Attack? Use the Red, Yellow or Green Light
Think of the height of the ball like a traffic light when it comes to speeding up the ball. Its height tells you whether to slam on the brakes, cruise with care, or stomp the accelerator. Today I played against Amir. To him just about everything was a green light, and I knew that when I hit a nice low dink and he hit a speed up at me…it was going out.
Here’s how to use red/yellow/green to decide when to speed up the pace of the ball.
Red light — ball below the knees: don’t speed up
Low shots invite errors if you try to blast them. When the ball’s under knee height your priority is control: absorb pace with a compact block or drop it back in the kitchen with a soft, steady stroke. Attempting to speed up a low ball usually means slamming it into the net, giving your opponent a ball that easy to counter, or, like Amir, blasting long. Practice controlled low‑ball responses with a partner feed so your instinct is to steady, not swing.
Yellow light — ball between knees and hips: consider a measured increase
This mid‑zone is the chooser’s turf. You can sometimes add pace here, but only if the ball’s height, spin, and your balance line up. A medium‑height, slightly sped up shot is a good candidate for a controlled speed‑up: short, firm contact, keep the paddle face slightly closed, and drive the ball low over the net, at about 60% power. If the feed is fast or skidding, hold off, a panic swing turns a safe play into a mistake. Train with alternating feeds (slow then fast) so your eye and hands learn to judge when to accelerate.

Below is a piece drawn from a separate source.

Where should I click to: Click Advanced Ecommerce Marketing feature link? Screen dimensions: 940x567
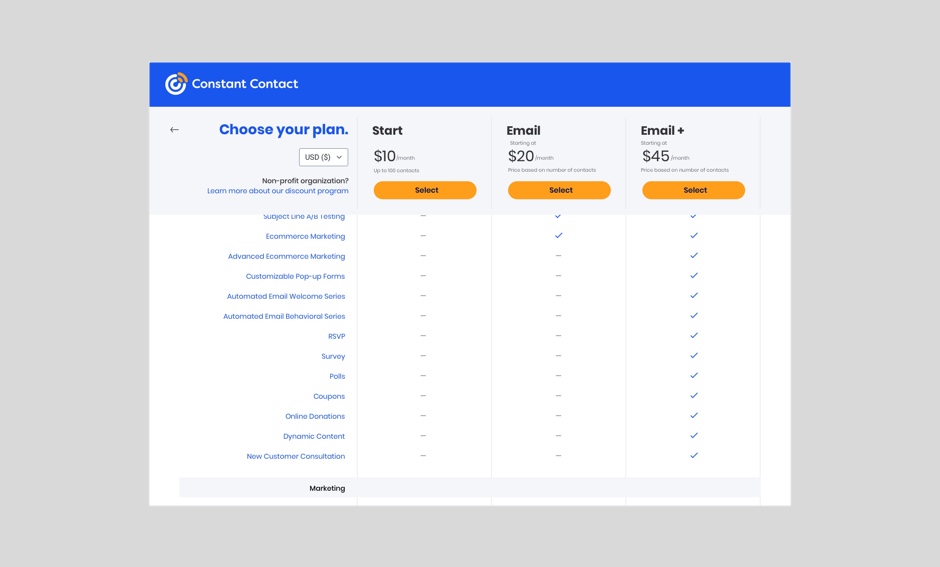(x=287, y=256)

Green light — ball at or above hips/top‑of‑net: punch it
High balls are your invitation to speed up. When the ball sits at hip or chest height you can take a compact swing and put serious pace and angle on it while still keeping it low over the net. Use leg drive and hip rotation, shorten the backswing, and aim to drive the ball down into the court. High returns let you hit with authority and punish lazy replies. Drill high‑ball drives and putaways until the motion is instinctive.
Practice tips to make the system work
Read early: start deciding before the ball reaches you. Early picks let your feet and shoulder prepare the correct stroke.
Keep swings compact: increasing pace is about timing and acceleration, not wild backswings.
Drills: mixed‑height feeds with a partner where you call “red/yellow/green” aloud and choose the correct response.
Final thought: speeding up the ball at the right moment turns defense into offense. Respect the red, pick smart in the yellow, and when you see green, hit it like you mean it. Your opponents will hate it, and your partner will love it.